作業の指示
A – 下の文書の一部を読んで、次の問いに答えてください。
(i) 非破壊計測研究グループの研究グループ長はだれですか。
(ii) 橋を写すのに使う道具は何ですか。
(iii) 実証実験でたわみを測った橋はいくつですか。
B – 次の文が下の文書の一部の内容と合っているかどうかを、はい・いいえで答えてください。決め手となる文書の言葉もそのまま引用してください。
(i) 橋の写真は橋の上から撮る。
(ii) 実証実験は常磐自動車道の橋で行われた。
(iii) この技術は産総研だけで開発された。
C – 下の文書の一部にある次の文を英語に訳してください。「また、この技術を用いて、常磐自動車道の常磐富岡インターチェンジ(IC)と山元ICの間にある9つの橋のたわみ分布を計測する実証実験を行った。」

国立研究開発法人 産業技術総合研究所【理事長 中鉢 良治】(以下「産総研」という)分析計測標準研究部門【研究部門長 野中 秀彦】 非破壊計測研究グループ 津田 浩 研究グループ長、李 志遠 主任研究員は、東日本高速道路株式会社 東北支社(以下「NEXCO東日本 東北支社」という)、株式会社 ネクスコ・エンジニアリング東北(以下「ネクスコエンジ東北」という)と共同で、デジタルカメラで橋のたもとから橋梁を撮影した画像を用いて、従来よりも簡単に、車両が通行する際に橋梁に生じるたわみ分布を短時間で計測できる技術を開発した。また、この技術を用いて、常磐自動車道の常磐富岡インターチェンジ(IC)と山元ICの間にある9つの橋のたわみ分布を計測する実証実験を行った。

データ抜粋
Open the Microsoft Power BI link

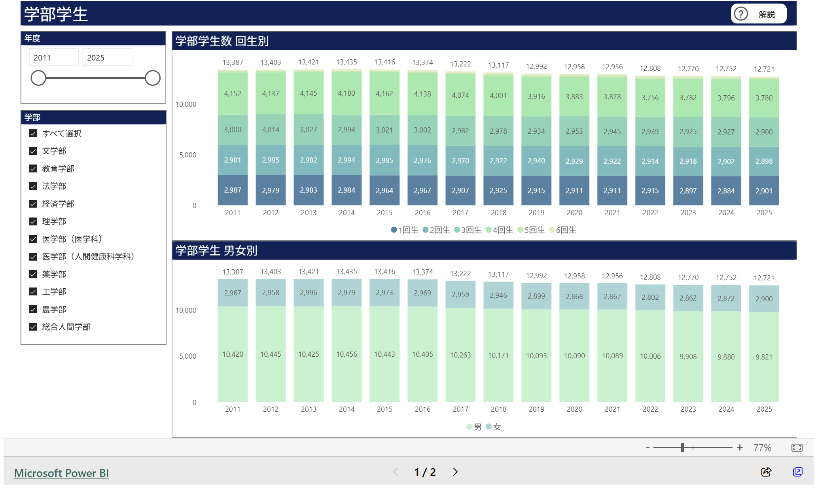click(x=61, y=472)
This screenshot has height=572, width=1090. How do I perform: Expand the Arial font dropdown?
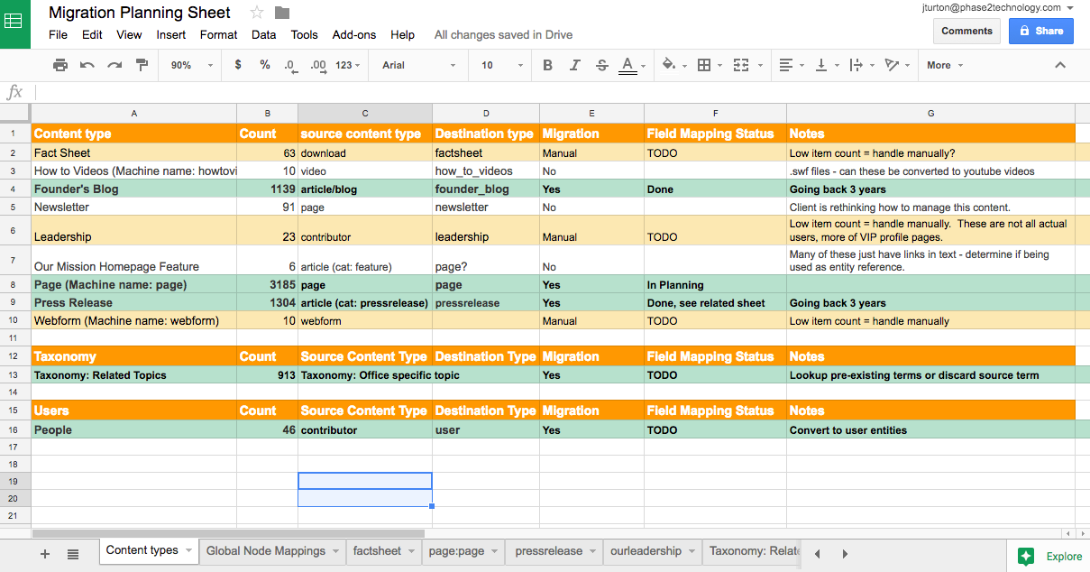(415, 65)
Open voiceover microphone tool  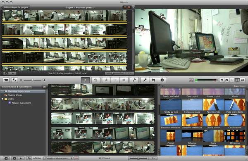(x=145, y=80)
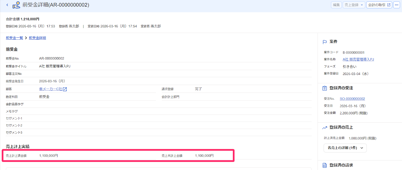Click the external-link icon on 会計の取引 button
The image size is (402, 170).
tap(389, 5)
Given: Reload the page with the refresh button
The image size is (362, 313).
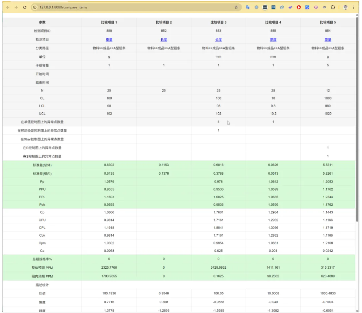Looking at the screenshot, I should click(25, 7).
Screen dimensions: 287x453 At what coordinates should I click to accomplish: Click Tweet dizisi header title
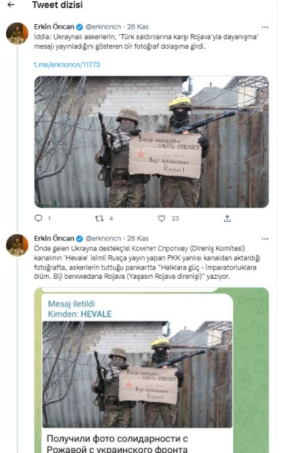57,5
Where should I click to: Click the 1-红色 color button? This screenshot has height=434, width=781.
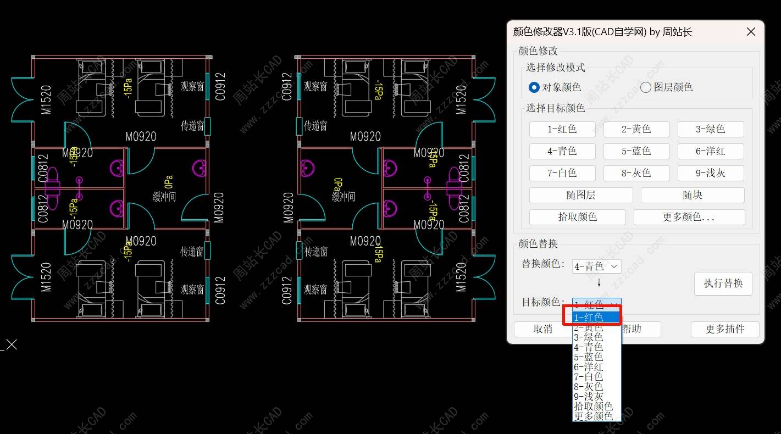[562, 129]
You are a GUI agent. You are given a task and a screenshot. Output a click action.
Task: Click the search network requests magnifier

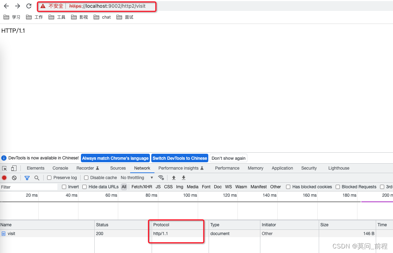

...

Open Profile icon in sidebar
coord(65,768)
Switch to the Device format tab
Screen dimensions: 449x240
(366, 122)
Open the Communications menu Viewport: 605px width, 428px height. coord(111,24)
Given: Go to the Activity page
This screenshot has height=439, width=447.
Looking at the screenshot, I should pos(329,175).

==

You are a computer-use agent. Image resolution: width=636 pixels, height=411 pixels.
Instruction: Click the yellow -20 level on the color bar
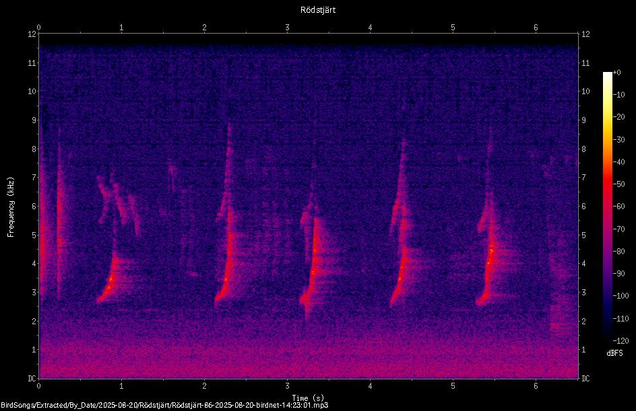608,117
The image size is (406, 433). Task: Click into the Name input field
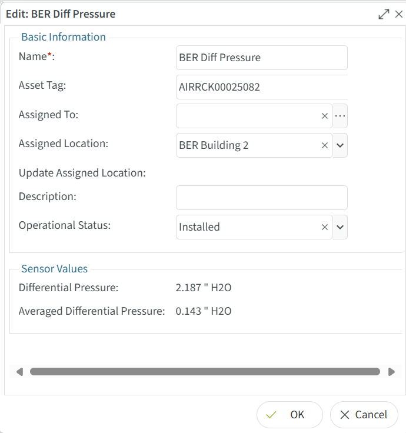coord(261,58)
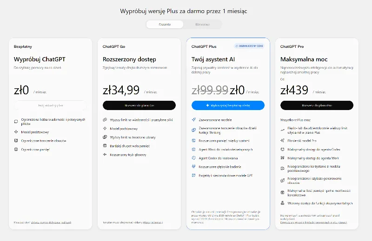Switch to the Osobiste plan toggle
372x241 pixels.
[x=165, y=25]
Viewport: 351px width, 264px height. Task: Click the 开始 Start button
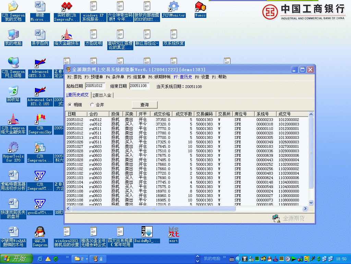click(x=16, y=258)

答えの一覧
A –
(i) 津田 浩
(ii) デジタルカメラ
(iii) 9つ

B –
(i) いいえ「デジタルカメラで橋のたもとから橋梁を撮影した画像を用いて」
(ii) はい「常磐自動車道の常磐富岡インターチェンジ(IC)と山元ICの間にある9つの橋」
(iii) いいえ「株式会社 ネクスコ・エンジニアリング東北(以下「ネクスコエンジ東北」という)と共同で」

C – In addition, using this technology, a demonstration experiment was carried out to measure the deflection distribution of nine bridges located between the Joban-Tomioka Interchange (IC) and the Yamamoto IC on the Joban Expressway.